Linkbrokers has agreed to pay $14 million to settle the SEC’s charges. The SEC previously charged four former brokers on the cash equities desk at Linkbrokers, and three of them later agreed to settle those charges by consenting to judgments ordering more than $4 million in disgorgement plus interest.

According to the SEC’s order instituting a settled administrative proceeding against Linkbrokers, the scheme occurred from at least 2005 to February 2009 and involved more than 36,000 transactions.  The surreptitiously embedded markups and markdowns ranged from a few dollars to $228,000.  Linkbrokers secured additional illicit profits by stealing a portion of customers’ trades.  When customers placed limit orders seeking to purchase or sell shares at a specified maximum or minimum price, the brokers filled the orders at the customers’ limit price but withheld that information from the customers.  Instead, they monitored the movement in the price of the securities and purchased or sold portions of these positions back to the market, keeping the profit for the firm.  The brokers then falsely reported to the customers that they could not fill the order at the limit price.

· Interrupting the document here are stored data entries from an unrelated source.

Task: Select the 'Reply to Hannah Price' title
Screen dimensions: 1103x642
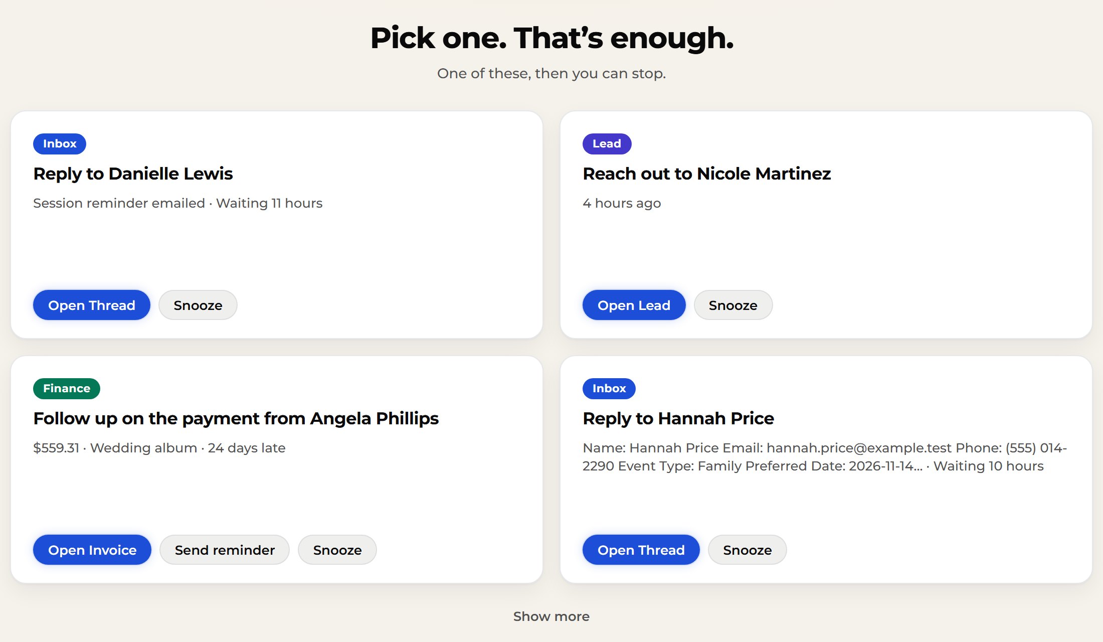Action: [x=678, y=418]
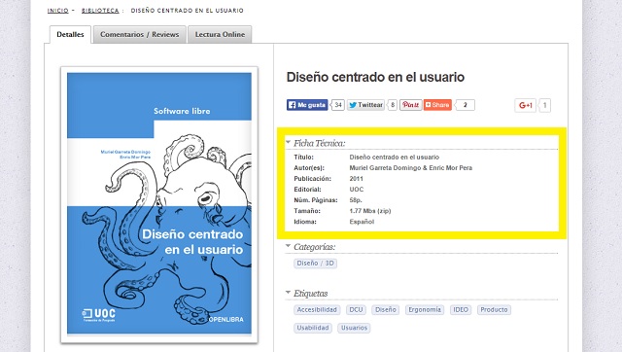Click the Usabilidad tag
Viewport: 622px width, 352px height.
click(313, 328)
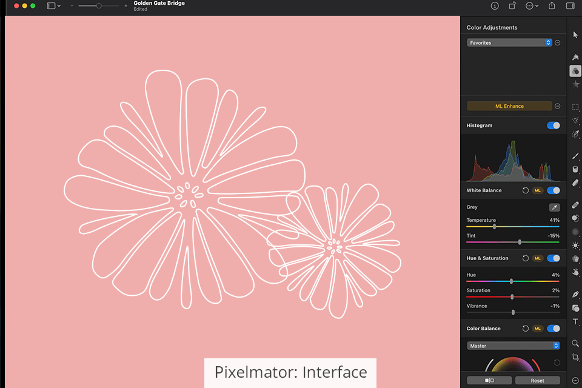Click the Grey eyedropper picker
Screen dimensions: 582x388
click(x=554, y=207)
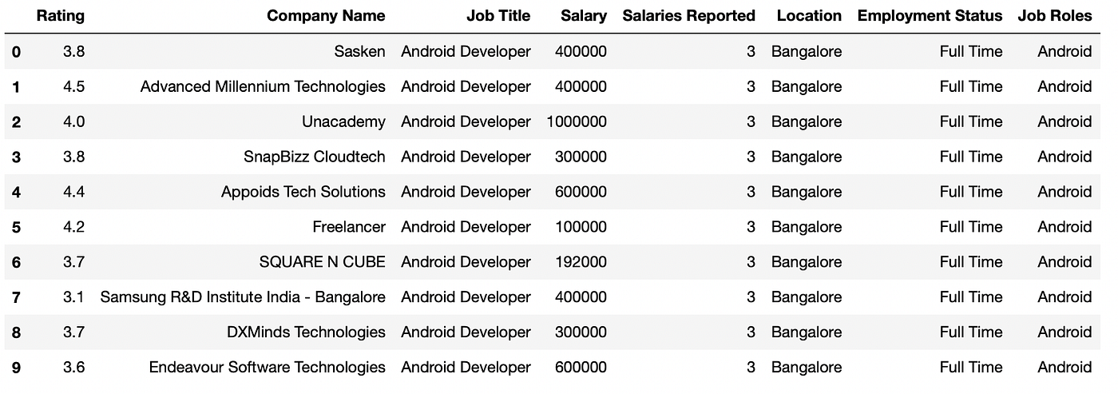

The SEC’s order, to which Linkbrokers consented without admitting or denying the findings, found that the firm violated Section 15(c)(1) of the Securities Exchange Act of 1934 and requires Linkbrokers to pay $14 million in disgorgement.  Linkbrokers ceased acting as a broker-dealer in April 2013 and will withdraw its registration.

SEC Obtains Nearly $70 Million Judgment Against Richmond, Virginia Based Firms and CEO Found Liable for Defrauding Investors

On August 1, 2014, the SEC announced that it has obtained a final judgment in federal court requiring a Richmond, Virginia based financial services holding company, a subsidiary brokerage firm, and their CEO to pay nearly $70 million as the outcome of a trial that found them liable for fraud.

The SEC’s complaint filed against AIC Inc., Community Bankers Securities LLC, and Nicholas D. Skaltsounis alleged that they conducted an offering fraud while selling AIC promissory notes and stock to numerous investors across multiple states, many of whom were elderly or unsophisticated brokerage customers.  They misrepresented and omitted material information about the investments when pitching them to investors, including the safety and risk associated with the investments, the rates of return, and how the proceeds would be used by AIC.  In reality, AIC and its subsidiaries were never profitable, and Skaltsounis and the companies used money raised from new investors to pay back principal and returns to existing investors.

The court imposed permanent injunctions against AIC, Community Bankers Securities, and Skaltsounis for future violations of Sections 5(a), 5(c), and 17(a) of the Securities Act of 1933 as well as Section 10(b) of the Securities Exchange Act of 1934 and Rule 10b-5.